Il raccroche. «Bon, petit, c’est réglé », dit-il. Je ressors du bureau de Marchetti assez perplexe, pas rassuré. Deux semaines plus tard, je suis convoqué pour la première fois dans le bureau du patron de la rédaction, Max Clos. Il me dit: «Hauter, c’est un nom alsacien, ça, non? Bon, alors pouvez-vous m’expliquer pourquoi j’ai là, sur mon bureau, deux cents lettres provenant de deux villages corses, expliquant que vous êtes un type formidable ? »
Je ne sais plus comment je m’en suis sorti devant Max. Mais dans l’avion qui m’emmène aujourd’hui de Marseille à Ajaccio – la compagnie de transport maritime est en grève -, je suis déjà sur l’île de l’ami Marchetti. Un gars hurle dans son téléphone, il est colère contre sa femme: « C’est l ‘anniversaire du petit? Tu n’aurais pas pu me le rappeler? » Les hommes se connaissent tous, ils s’embrassent avec des airs graves. Ils portent des jeans, des vestes sombres, ils s’avancent avec une démarche modeste, un peu fuyante. Leur regard est bas. Des taiseux :
– «Ca va?»
– « Et toi? »
Les femmes restent assises, elles font un petit signe de tête de-ci de-là. Elles sont maigres et brunes, souvent très belles. Elles ont l’air maussade, renfrognées. On ne leur donne pas d’âge. Des ombres, dans leurs robes noires. Si vous en regardez une, elle vous fixe. Un regard sombre, chargé de défiance. Les yeux corses sont ténébreux et provocants. Des lueurs revêches, de l’obsession confinant à l’entêtement. Un orgueil inébranlable. On le comprend aussitôt: les femmes sur cette île commandent, les hommes paradent. Ils ne lisent qu’un seul journal, Corse-Matin. L’hôtesse dit «Attachez votre ceinture! » en langue corse. C’est rocailleux. Passé l’aéroport Napoléon-Bonaparte, dans les rues d’Ajaccio, les enseignes donnent le ton: Da Corsica Produits Corses, Les Pierres de Corse, Villages Corses, Miel, Huile, Casa Napoléon Épicerie Fine, Corse Tour … À côté du restaurant Da Mamma, un chinois baptisé Shangri La a fait faillite. À la devanture de la Maison de la Presse, j’ai le choix entre Napoléon. Sa vie, ses batailles, son empire; Napoléon et les femmes; Napoléon mon aïeul, cet inconnu; et Napoléon et l’empire de la mode.
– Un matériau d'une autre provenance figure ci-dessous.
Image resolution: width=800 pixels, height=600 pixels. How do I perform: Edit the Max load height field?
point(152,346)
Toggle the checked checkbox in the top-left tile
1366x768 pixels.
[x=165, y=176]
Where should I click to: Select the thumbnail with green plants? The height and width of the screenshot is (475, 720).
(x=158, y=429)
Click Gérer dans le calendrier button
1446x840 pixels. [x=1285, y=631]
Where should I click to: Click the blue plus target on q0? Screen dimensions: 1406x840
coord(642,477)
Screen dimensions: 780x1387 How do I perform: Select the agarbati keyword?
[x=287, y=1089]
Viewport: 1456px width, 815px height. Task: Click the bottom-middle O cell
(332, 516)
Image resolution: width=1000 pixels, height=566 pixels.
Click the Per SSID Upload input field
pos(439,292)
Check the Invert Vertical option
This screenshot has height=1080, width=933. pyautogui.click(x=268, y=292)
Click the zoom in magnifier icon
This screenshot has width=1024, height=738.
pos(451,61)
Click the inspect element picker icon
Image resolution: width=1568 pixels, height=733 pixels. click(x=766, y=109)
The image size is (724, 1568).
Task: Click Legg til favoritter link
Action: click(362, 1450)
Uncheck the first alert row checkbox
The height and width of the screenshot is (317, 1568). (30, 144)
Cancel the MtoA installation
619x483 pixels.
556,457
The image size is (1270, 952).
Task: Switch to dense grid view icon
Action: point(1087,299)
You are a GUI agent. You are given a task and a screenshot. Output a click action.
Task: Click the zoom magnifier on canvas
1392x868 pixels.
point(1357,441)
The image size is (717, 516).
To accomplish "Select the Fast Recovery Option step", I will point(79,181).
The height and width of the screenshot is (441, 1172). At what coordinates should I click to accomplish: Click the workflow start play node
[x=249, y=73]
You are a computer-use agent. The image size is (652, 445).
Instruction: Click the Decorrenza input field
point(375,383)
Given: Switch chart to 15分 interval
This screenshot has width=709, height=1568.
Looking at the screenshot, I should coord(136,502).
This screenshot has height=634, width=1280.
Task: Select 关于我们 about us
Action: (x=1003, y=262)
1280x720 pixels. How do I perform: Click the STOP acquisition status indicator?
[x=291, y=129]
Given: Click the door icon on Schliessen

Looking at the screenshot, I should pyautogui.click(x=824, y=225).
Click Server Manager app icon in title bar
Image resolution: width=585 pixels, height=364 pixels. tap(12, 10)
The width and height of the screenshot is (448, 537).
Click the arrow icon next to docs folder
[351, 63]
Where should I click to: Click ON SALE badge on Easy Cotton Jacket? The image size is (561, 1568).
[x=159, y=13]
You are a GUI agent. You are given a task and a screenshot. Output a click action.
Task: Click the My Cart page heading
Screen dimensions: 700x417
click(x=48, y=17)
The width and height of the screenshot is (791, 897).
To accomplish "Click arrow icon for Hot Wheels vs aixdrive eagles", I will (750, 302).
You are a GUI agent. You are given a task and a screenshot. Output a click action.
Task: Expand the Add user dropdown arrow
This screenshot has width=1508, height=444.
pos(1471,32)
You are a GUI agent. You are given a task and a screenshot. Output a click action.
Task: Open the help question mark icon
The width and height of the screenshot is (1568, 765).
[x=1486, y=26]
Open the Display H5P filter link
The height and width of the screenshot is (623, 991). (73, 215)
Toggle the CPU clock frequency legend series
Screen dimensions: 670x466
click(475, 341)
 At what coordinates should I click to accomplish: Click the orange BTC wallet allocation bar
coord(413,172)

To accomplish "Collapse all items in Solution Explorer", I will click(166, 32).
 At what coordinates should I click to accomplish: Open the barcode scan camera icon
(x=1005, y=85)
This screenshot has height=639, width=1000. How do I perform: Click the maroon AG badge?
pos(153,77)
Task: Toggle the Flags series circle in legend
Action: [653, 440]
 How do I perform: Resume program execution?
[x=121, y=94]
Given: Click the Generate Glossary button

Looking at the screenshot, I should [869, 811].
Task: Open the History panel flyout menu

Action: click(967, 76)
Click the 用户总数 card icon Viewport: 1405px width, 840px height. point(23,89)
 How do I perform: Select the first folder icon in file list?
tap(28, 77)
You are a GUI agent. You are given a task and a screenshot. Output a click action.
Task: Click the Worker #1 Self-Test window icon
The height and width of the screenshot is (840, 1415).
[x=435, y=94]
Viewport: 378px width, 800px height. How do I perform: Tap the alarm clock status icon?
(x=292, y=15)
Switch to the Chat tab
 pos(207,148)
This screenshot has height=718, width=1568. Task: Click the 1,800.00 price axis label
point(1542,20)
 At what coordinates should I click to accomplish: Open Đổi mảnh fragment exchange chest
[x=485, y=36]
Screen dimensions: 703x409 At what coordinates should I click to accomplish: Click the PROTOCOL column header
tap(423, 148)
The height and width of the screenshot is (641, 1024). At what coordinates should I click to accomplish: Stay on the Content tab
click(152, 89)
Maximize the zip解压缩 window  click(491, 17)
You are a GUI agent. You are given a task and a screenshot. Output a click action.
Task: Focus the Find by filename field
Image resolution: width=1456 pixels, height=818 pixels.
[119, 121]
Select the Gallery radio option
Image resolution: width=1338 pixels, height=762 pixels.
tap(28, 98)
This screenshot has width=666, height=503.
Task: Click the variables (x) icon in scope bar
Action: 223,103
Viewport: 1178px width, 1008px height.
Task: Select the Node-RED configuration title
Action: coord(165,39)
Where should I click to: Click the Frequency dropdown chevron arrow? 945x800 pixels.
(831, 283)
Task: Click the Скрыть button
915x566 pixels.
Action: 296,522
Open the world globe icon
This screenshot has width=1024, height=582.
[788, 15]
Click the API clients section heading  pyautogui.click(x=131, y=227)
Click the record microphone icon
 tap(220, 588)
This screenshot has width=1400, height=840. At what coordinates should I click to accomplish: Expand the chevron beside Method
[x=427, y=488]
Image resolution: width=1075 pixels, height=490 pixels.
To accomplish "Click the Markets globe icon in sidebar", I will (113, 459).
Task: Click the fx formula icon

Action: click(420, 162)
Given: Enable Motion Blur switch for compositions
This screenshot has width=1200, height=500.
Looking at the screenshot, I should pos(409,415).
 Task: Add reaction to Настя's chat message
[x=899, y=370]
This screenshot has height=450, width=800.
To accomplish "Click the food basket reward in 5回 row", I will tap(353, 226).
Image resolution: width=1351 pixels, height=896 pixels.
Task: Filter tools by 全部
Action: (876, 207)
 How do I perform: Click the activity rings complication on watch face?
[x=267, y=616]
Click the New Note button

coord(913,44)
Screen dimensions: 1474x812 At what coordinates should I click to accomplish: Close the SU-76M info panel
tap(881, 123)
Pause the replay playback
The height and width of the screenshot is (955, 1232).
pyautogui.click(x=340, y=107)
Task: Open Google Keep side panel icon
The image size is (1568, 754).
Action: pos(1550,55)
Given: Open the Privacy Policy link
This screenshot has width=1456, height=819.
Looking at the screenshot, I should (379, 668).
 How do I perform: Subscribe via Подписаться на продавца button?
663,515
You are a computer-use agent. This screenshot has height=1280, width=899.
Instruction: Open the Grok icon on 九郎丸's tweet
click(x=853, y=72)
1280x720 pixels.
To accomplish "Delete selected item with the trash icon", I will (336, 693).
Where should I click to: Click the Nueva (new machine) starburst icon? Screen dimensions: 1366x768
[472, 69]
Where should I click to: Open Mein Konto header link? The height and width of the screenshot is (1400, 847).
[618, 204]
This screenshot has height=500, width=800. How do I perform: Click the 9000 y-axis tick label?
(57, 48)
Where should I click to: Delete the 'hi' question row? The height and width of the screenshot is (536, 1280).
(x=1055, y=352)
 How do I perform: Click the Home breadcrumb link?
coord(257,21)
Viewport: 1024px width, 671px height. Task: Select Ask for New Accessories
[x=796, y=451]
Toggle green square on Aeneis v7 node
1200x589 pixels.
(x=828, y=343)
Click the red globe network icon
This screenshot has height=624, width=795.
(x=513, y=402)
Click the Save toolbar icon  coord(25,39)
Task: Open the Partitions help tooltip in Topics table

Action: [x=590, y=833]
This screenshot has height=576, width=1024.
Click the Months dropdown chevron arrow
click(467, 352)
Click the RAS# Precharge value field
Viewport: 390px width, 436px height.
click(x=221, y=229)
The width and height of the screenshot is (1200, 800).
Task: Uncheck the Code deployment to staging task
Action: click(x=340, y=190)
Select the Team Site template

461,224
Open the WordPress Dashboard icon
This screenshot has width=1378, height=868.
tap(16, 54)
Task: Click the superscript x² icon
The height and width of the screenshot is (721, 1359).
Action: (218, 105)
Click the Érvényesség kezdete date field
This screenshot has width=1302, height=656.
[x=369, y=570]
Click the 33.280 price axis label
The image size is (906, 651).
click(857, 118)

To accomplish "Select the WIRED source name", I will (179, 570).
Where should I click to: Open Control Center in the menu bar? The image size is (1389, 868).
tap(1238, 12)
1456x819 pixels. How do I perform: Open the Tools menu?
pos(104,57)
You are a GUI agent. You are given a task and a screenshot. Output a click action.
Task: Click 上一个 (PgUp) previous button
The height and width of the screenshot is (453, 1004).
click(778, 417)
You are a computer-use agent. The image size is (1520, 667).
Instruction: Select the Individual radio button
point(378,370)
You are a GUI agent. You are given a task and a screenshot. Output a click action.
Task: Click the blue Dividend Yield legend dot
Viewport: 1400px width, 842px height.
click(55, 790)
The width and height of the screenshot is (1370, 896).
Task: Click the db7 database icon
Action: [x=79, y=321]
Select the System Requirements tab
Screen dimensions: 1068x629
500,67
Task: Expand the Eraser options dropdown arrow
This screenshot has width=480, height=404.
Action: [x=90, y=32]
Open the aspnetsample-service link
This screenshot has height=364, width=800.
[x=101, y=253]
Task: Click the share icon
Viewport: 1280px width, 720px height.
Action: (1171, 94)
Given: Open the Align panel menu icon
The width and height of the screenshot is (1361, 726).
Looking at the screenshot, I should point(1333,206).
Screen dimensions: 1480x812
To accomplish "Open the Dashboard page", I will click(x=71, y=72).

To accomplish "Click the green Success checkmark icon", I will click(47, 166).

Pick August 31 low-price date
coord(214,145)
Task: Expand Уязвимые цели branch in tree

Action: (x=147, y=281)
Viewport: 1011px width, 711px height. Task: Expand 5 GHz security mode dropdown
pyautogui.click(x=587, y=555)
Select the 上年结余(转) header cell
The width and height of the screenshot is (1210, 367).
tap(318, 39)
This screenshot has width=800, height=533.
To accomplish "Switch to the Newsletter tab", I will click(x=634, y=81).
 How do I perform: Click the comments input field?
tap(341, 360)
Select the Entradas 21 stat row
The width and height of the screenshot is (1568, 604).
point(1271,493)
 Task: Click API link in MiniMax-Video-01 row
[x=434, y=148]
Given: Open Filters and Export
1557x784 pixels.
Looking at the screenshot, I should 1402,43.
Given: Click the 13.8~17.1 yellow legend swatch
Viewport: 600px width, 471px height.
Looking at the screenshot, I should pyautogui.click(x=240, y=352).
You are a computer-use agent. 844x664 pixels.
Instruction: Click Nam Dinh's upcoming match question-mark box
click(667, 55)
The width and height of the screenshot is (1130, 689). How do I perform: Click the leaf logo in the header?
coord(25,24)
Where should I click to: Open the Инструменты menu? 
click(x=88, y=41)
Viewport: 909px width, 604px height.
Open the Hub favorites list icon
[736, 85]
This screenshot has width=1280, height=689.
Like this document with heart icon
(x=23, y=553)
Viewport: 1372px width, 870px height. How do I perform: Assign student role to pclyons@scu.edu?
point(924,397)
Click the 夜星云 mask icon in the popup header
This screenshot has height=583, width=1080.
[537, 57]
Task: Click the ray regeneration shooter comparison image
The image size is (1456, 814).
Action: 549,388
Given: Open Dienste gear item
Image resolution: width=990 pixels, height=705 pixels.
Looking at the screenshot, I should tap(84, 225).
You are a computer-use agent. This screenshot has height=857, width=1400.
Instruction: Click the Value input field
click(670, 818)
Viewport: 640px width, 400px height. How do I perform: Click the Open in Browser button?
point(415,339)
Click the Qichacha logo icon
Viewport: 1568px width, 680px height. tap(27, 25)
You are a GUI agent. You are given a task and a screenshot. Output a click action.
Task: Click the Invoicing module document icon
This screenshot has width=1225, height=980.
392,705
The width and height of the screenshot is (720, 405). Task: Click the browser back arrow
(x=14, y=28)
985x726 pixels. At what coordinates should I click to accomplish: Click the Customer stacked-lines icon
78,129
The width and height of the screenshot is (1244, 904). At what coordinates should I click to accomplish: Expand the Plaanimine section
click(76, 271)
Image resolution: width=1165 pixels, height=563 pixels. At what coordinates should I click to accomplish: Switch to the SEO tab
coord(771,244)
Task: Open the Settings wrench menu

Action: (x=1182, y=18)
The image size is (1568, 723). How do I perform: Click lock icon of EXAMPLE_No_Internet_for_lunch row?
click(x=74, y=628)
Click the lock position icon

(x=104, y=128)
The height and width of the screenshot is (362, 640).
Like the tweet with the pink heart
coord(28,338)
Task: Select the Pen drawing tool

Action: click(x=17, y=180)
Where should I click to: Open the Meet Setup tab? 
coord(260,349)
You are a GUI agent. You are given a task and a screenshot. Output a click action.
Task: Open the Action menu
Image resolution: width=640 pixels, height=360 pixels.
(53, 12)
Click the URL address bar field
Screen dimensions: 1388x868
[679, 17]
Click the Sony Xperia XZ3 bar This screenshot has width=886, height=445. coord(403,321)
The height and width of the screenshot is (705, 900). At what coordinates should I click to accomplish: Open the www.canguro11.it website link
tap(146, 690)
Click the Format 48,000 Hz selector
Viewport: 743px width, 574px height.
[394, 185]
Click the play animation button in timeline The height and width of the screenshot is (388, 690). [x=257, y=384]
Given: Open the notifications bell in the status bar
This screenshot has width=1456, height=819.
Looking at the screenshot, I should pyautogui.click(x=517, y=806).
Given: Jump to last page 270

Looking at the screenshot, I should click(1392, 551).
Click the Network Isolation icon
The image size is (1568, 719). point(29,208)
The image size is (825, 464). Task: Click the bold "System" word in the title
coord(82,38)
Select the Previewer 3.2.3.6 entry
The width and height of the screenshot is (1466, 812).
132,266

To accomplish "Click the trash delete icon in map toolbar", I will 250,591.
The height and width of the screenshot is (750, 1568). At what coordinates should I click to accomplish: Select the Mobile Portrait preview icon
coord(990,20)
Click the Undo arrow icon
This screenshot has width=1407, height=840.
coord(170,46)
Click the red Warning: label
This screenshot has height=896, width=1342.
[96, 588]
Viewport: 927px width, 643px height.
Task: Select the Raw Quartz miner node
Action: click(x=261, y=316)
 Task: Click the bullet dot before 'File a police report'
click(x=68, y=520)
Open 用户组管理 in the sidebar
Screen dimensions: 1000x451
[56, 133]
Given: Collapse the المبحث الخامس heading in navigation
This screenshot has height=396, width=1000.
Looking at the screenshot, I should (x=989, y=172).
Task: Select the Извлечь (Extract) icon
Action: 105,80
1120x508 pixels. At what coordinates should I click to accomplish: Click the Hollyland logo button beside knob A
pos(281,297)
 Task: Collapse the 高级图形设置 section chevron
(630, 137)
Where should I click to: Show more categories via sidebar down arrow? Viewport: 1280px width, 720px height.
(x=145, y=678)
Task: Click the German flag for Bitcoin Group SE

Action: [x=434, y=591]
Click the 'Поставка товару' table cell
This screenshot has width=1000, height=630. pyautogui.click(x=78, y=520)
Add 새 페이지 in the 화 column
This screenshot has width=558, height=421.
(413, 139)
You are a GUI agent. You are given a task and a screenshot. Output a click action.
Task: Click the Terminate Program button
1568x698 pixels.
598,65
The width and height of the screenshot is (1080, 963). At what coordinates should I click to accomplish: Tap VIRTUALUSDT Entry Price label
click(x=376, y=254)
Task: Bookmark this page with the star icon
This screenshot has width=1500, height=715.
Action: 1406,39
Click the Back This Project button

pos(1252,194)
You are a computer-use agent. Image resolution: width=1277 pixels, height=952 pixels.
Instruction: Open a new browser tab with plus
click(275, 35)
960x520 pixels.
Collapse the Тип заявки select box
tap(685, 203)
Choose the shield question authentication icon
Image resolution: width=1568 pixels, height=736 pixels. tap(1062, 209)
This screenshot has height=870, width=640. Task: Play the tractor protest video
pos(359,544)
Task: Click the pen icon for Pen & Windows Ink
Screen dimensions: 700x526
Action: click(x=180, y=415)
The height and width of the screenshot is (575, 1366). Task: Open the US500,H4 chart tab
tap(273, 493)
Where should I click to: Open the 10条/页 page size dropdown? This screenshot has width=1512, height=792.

Davantage encore que sur le continent, les cafés sont bondés à n’importe quelle heure du jour et de la soirée: Tous les rendez-vous sont fixés en terrasse. Les gens vous épient, ils parlent bas, ils ont l’air sur la défensive. C’est vrai, ils ne sont que 300000 sur l’île. Et 55 000 dans cette plus grande ville du coin. Un nouveau, ça se remarque. Ils vous disent: «On est comme les autres, mais différemment. » Marion, une journaliste, pointe son doigt, sur mon carnet, elle me fait les yeux noirs: “Ecris! La Corse est une région attachante! On n’est pas des pestiférés!” Quelle paranoïa! Je change de terrasse de café. Le proche collaborateur du préfet, avec qui j’ai rendez-vous interrompt soudain notre conversation: «Excusez-moi, je dois voir ce gendarme là-bas, il a des choses à dire, c’est secret, hein! Allez excusez-moi! » Je me retiens pour ne pas éclater de rire. Tous sont contaminés par l’ambiance locale.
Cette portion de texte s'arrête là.